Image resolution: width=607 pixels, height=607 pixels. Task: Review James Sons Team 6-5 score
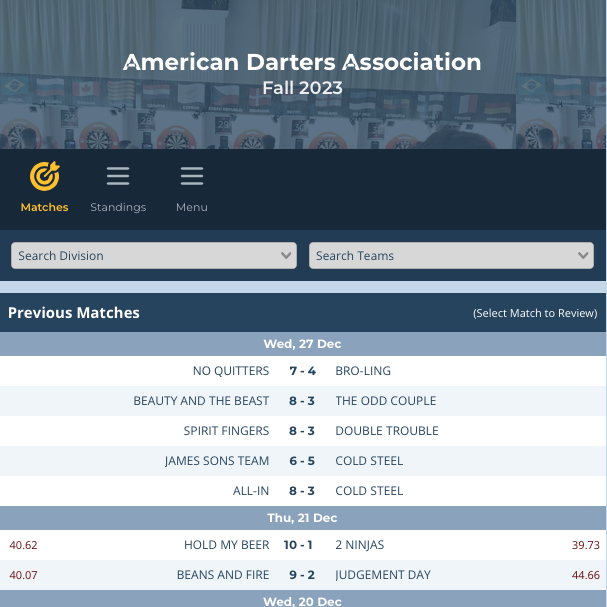click(302, 461)
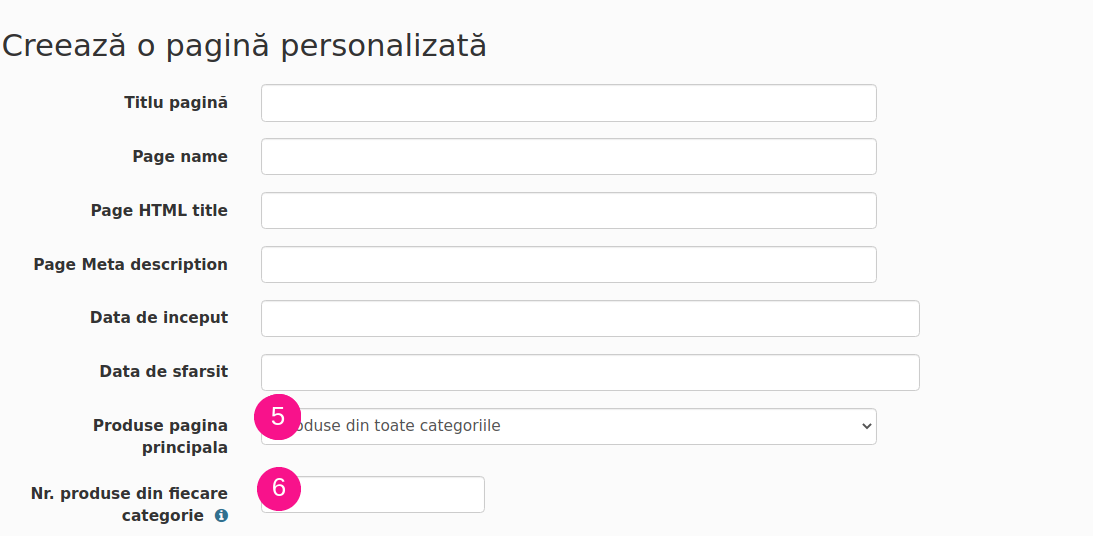Open the Produse din toate categoriile dropdown
The image size is (1093, 536).
pos(569,427)
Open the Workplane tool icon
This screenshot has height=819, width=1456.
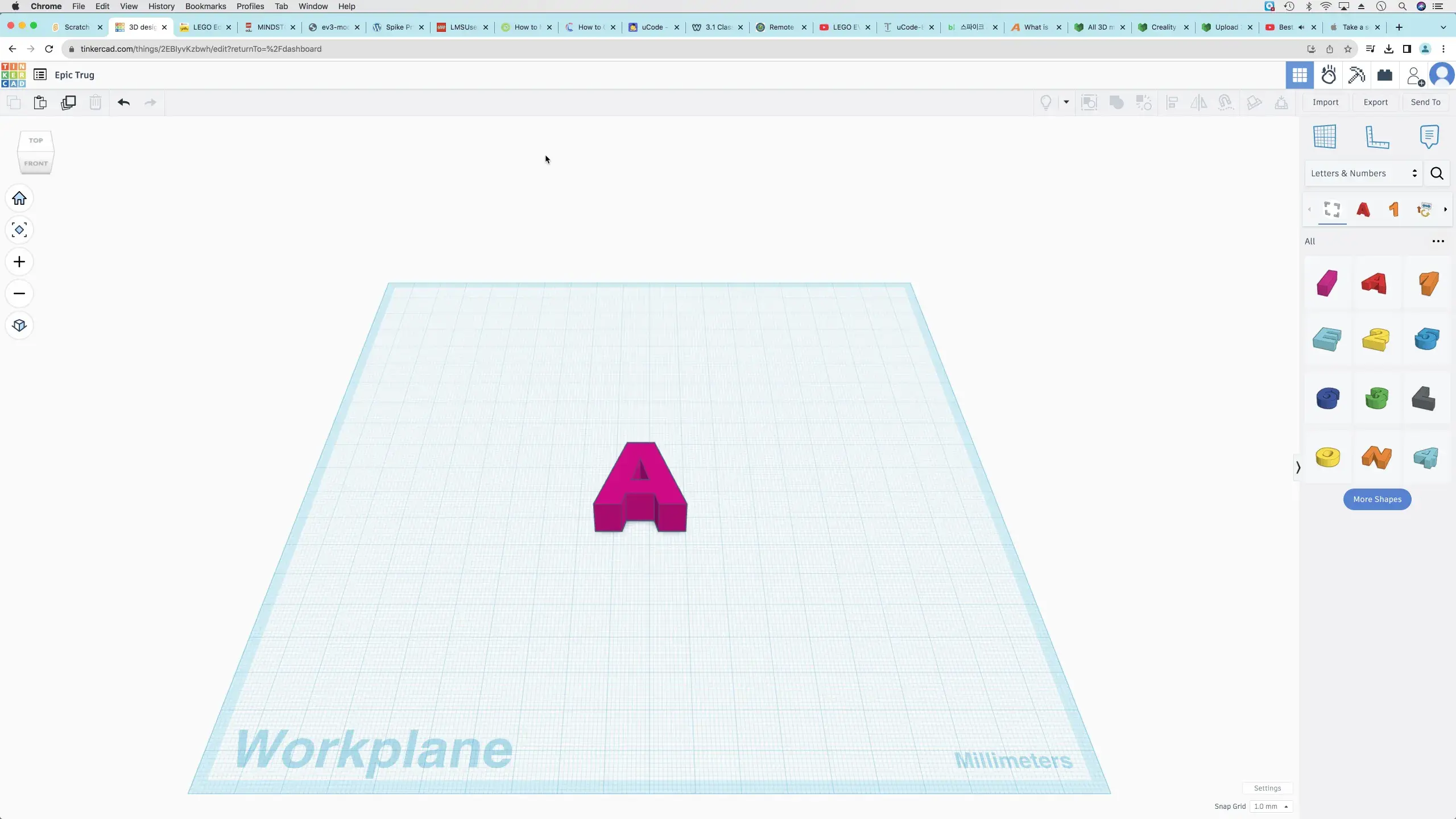pyautogui.click(x=1325, y=137)
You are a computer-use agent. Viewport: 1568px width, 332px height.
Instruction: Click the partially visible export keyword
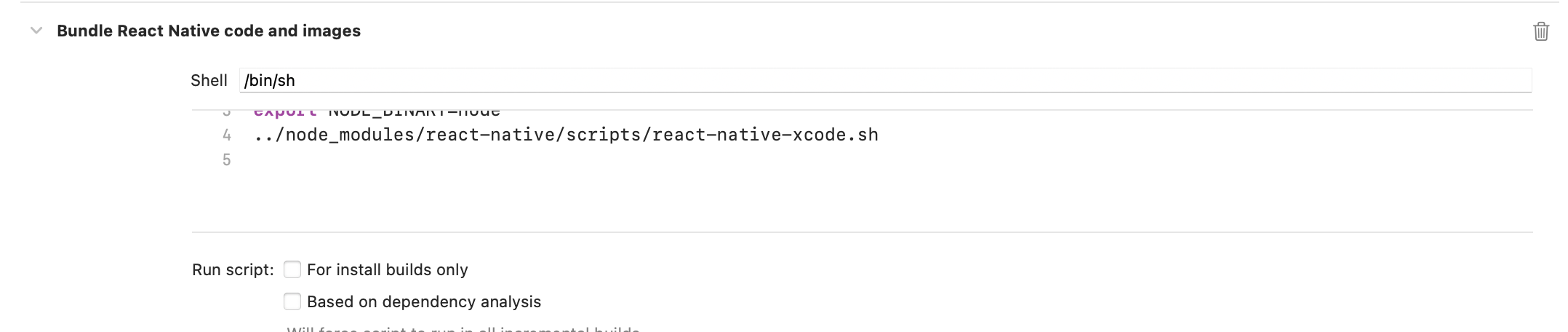pyautogui.click(x=285, y=113)
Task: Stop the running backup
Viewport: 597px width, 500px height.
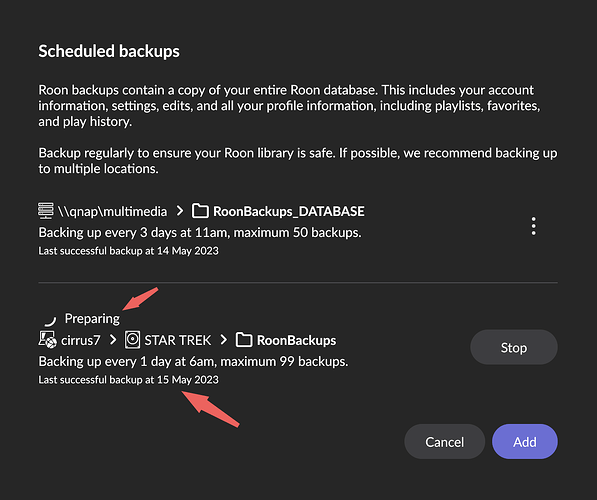Action: coord(514,347)

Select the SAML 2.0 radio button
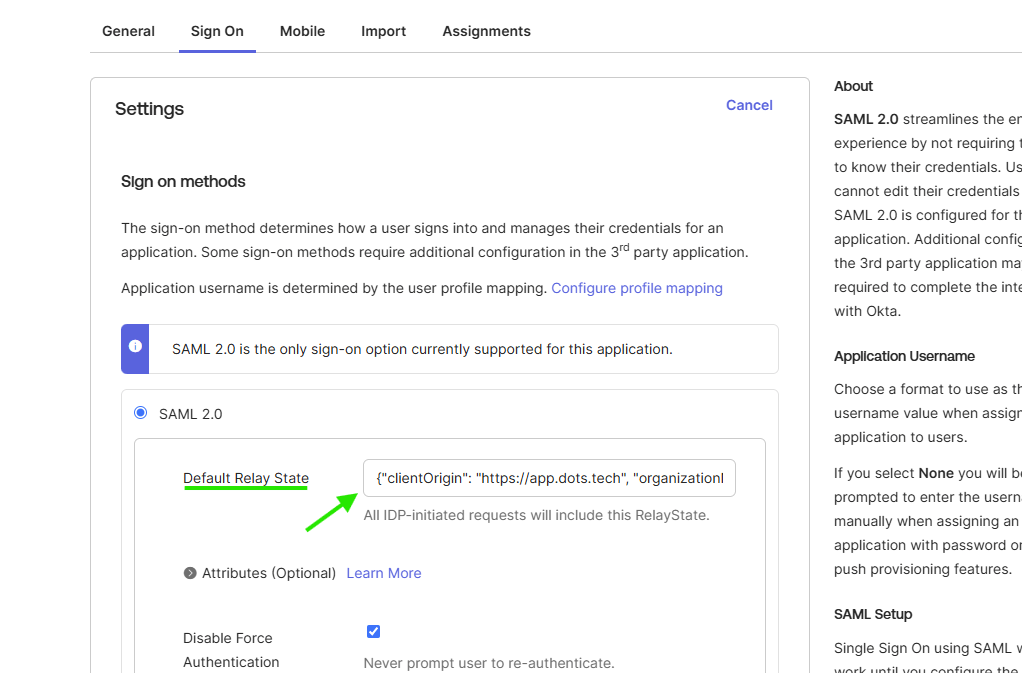(x=140, y=413)
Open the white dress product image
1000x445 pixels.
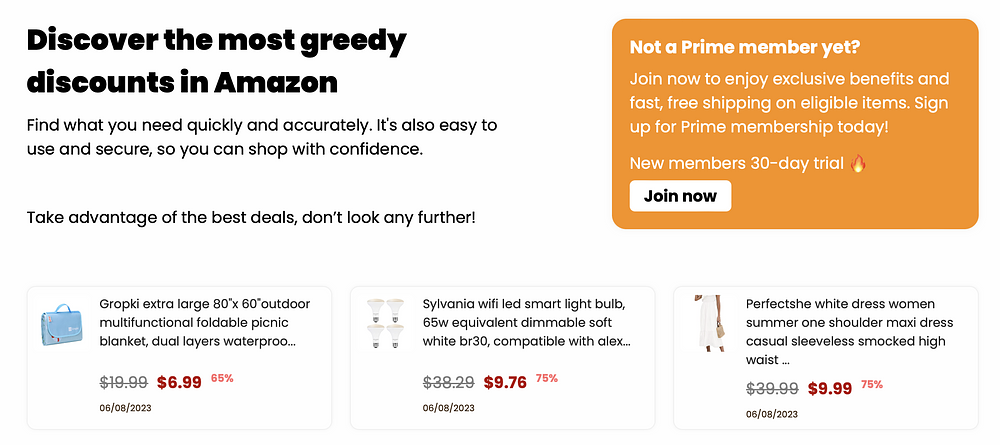coord(710,323)
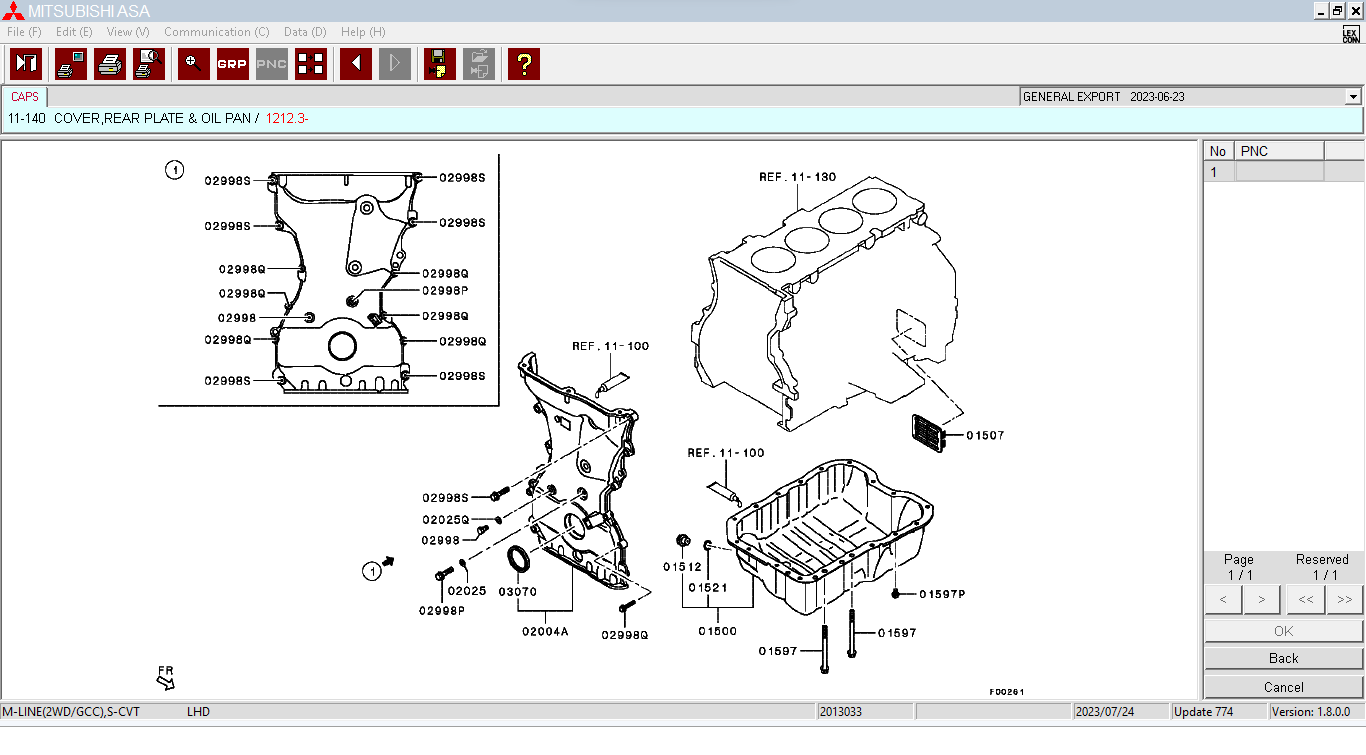Click the LEX COM icon top right
This screenshot has width=1366, height=755.
[1350, 32]
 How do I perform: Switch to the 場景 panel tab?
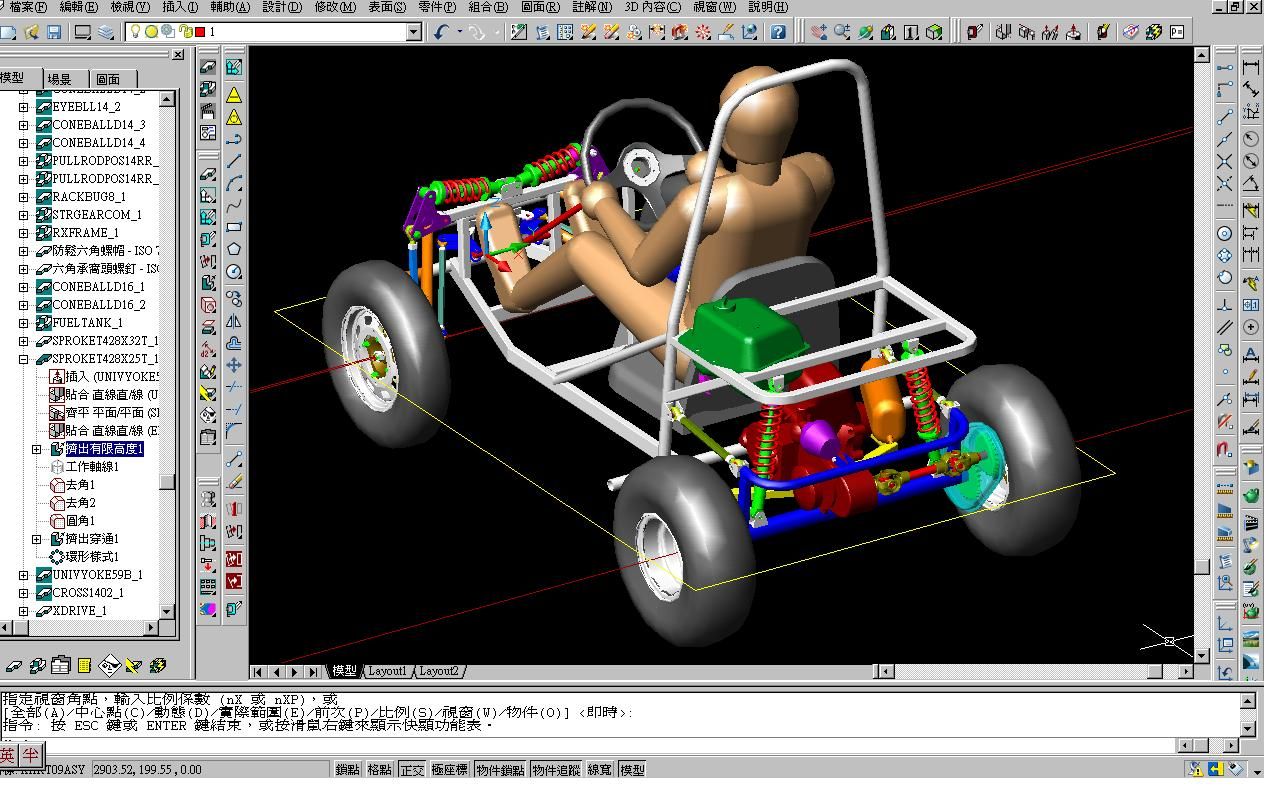tap(60, 79)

-=-=-

■ **Exercise requirements**
For this task, give again exactly the lines from the line with "You are a computer-use" through the end of the entries, including both ends, and omit the pictures.

■ **Exercise result**
You are a computer-use agent. Viewport: 1568px width, 332px height.
Instruction: Click the partially visible export keyword
pyautogui.click(x=285, y=113)
Task: Stop the running backup
Viewport: 597px width, 500px height.
Action: coord(514,347)

Select the SAML 2.0 radio button
(x=140, y=413)
Open the white dress product image
1000x445 pixels.
coord(710,323)
Click the LEX COM icon top right
This screenshot has width=1366, height=755.
[1350, 32]
 How do I perform: Switch to the 場景 panel tab?
tap(60, 79)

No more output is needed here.